When Eleanor Estes was growing up in West Haven, Conn., her classmates mocked a Polish girl who wore the same hand-me-down dress every day. The girl claimed she had a hundred dresses at home. That just made the bullying worse.
Eleanor Estes always felt guilty she hadn’t defended the girl. Years later, she would do something about it.
Eleanor Estes was born Eleanor Ruth Rosenfeld on May 9, 1906, to Louis Rosenfeld, a bookkeeper, and Caroline Gewecke Rosenfeld, a seamstress. Her father died when she was young, and her mother’s dressmaking supported the family. After graduating from high school, Eleanor became a children’s librarian at the New Haven Free Library.
In 1931, she attended the Pratt Institute library school in New York City on a scholarship. There she met her husband, Rice Estes. They both worked as librarians, and he became a professor of library science.
In 1941, Eleanor Estes was confined to bed with tuberculosis. She began writing children’s books about the Moffatt family, based on her own family. The fictional town of Cranbury was based on West Haven.
In 1944 she wrote The Hundred Dresses to atone for her silence when her classmate was bullied. “As an adult, once she had become a writer, she figured that the only thing she could do was to write her story,” her daughter Helena, also a children’s librarian, said in an interview with NPR.

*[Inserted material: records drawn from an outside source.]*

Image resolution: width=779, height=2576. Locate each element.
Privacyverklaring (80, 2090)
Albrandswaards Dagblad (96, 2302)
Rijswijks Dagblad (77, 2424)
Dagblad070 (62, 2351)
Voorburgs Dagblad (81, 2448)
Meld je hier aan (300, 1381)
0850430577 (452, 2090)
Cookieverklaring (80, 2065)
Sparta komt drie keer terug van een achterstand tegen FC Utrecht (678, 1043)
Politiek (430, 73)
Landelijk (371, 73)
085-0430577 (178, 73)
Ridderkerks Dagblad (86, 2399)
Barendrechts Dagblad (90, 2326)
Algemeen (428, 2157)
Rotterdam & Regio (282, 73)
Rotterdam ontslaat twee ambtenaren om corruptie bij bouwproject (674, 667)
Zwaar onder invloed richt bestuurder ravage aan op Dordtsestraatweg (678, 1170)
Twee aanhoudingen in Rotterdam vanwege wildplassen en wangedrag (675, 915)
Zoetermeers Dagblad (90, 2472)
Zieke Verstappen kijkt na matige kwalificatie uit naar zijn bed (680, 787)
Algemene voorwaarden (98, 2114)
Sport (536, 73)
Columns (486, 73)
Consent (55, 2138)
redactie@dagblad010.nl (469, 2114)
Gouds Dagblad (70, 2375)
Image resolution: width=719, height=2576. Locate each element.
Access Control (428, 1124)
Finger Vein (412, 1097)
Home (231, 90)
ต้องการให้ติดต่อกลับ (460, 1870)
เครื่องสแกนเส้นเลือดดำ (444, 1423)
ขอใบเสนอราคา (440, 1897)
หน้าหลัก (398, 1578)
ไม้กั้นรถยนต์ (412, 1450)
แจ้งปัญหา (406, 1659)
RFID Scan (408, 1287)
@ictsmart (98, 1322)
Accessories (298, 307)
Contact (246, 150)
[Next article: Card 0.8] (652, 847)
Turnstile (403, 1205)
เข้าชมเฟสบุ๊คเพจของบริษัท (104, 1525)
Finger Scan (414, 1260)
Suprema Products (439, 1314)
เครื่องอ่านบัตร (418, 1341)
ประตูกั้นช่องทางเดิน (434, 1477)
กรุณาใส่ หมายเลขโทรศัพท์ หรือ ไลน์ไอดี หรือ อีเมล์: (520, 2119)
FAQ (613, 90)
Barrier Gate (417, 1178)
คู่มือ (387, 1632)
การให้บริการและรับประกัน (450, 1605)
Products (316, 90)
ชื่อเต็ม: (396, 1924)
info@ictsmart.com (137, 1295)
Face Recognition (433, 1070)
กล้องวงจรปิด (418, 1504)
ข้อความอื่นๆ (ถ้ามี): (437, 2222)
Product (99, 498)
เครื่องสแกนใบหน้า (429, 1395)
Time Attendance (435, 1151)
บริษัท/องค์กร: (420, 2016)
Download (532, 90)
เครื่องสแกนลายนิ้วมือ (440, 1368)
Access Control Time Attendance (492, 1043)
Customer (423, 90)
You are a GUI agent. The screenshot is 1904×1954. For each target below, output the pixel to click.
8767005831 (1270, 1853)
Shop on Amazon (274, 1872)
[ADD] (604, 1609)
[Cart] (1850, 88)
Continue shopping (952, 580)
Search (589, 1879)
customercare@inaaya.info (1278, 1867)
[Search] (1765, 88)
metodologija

The story is about a girl named Wanda Petronski, a Polish-American who is mocked for her funny last name and her worn blue dress. When Wanda claimed to own 100 dresses, her classmates cornered her every day and demanded she describe them. Wanda’s father took her out of the school because of the bullying. Wanda had entered the classroom drawing contest with 100 beautifully drawn dresses. She won, and her remorseful classmates sent her a letter of apology.
The book has never been out of print. In 2007 it was named one of the top 100 books for children by the National Education Association.